The programme is guided by a dual approach that prioritises immediate emissions reduction across operations while progressively increasing reliance on carbon removal solutions. A key instrument supporting this transition is the Carbon Steering Levy, which introduces an internal price on carbon emissions. This mechanism not only incentivises emission reductions across business units but also generates funding for carbon offset and removal initiatives.

Swiss Re plans to scale the share of carbon removal certificates from 0 percent in 2020 to 100 percent by 2030, with an interim milestone of 50 percent in 2025, reflecting a structured pathway toward long-term decarbonisation.

Despite these advances, the company acknowledges that the majority of its emissions footprint lies beyond its direct operations. Scope 3 emissions, particularly those associated with purchased goods and services, represent the largest share of total emissions.

Business air travel remains the second-largest contributor within operational Scope 3 emissions, highlighting ongoing challenges in reducing indirect environmental impact. To address this, Swiss Re is actively reducing travel-related emissions, promoting sustainable procurement practices, and engaging employees through initiatives such as NetZeroYou to encourage individual action on carbon footprint reduction.

The report also highlights emerging sustainability-linked risks that are reshaping the insurance landscape. Data centre-related risks, driven by increasing reliance on digital infrastructure and energy-intensive operations, could result in losses of up to $10 billion from a single event. At the same time, demand for insurance solutions linked to climate resilience and infrastructure protection is expected to grow significantly, with premiums projected to more than double by 2030. These developments illustrate how sustainability is not only a risk factor but also a driver of new business opportunities.

Swiss Re’s sustainability strategy is closely tied to the escalating financial impact of climate change. The report estimates global insured losses from natural catastrophes at $107 billion in 2025, while total losses from climate-related disasters could reach $145 billion, placing the year among the most expensive on record.

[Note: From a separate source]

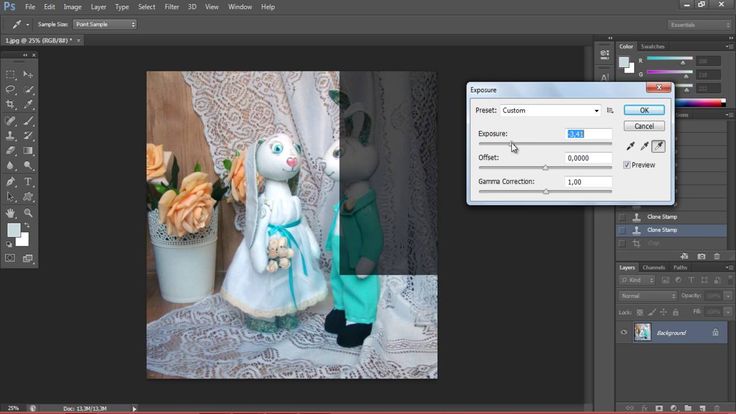Select the Lasso tool

tap(11, 89)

Swiss Re is accelerating its transition away from high-carbon activities by setting clear timelines and restrictions across both its underwriting and investment portfolios. The company plans to fully phase out thermal coal-related re/insurance business in OECD countries by 2030 and globally by 2040. In the interim, it has imposed strict limits, including single-risk coverage for companies with more than 30 percent exposure to thermal coal and for projects involving new coal mining or power capacity of at least 100 MW, with broader application across business lines from mid-2026.

On the investment side, Swiss Re has embedded fossil fuel guidelines into its asset management approach. It aims to completely exit thermal coal mining and coal-fired power generation in its listed equity and corporate bond portfolios by 2030. The company has also stopped new direct investments in firms generating at least 5 percent of revenues from thermal coal, while applying additional maturity-based rules for corporate bonds.

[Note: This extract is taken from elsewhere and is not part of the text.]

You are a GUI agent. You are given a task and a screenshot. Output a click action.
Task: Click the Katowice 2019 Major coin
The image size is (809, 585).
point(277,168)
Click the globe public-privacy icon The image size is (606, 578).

Beyond coal, Swiss Re is tightening controls on oil and gas exposure. It excludes investments in the most carbon-intensive producers and, since 2025, avoids companies that derive the majority of their revenues from oil and gas activities unless they demonstrate alignment with net-zero pathways. These measures reflect a broader strategy to reduce climate risk and align its business with global decarbonisation goals.

Overall, Swiss Re’s 2025 disclosures underline how sustainability is becoming deeply embedded in the core of the insurance business. By combining strong emissions reduction progress with forward-looking risk assessment and financial resilience, the company is positioning itself to navigate a rapidly evolving climate landscape while advancing its net-zero ambitions.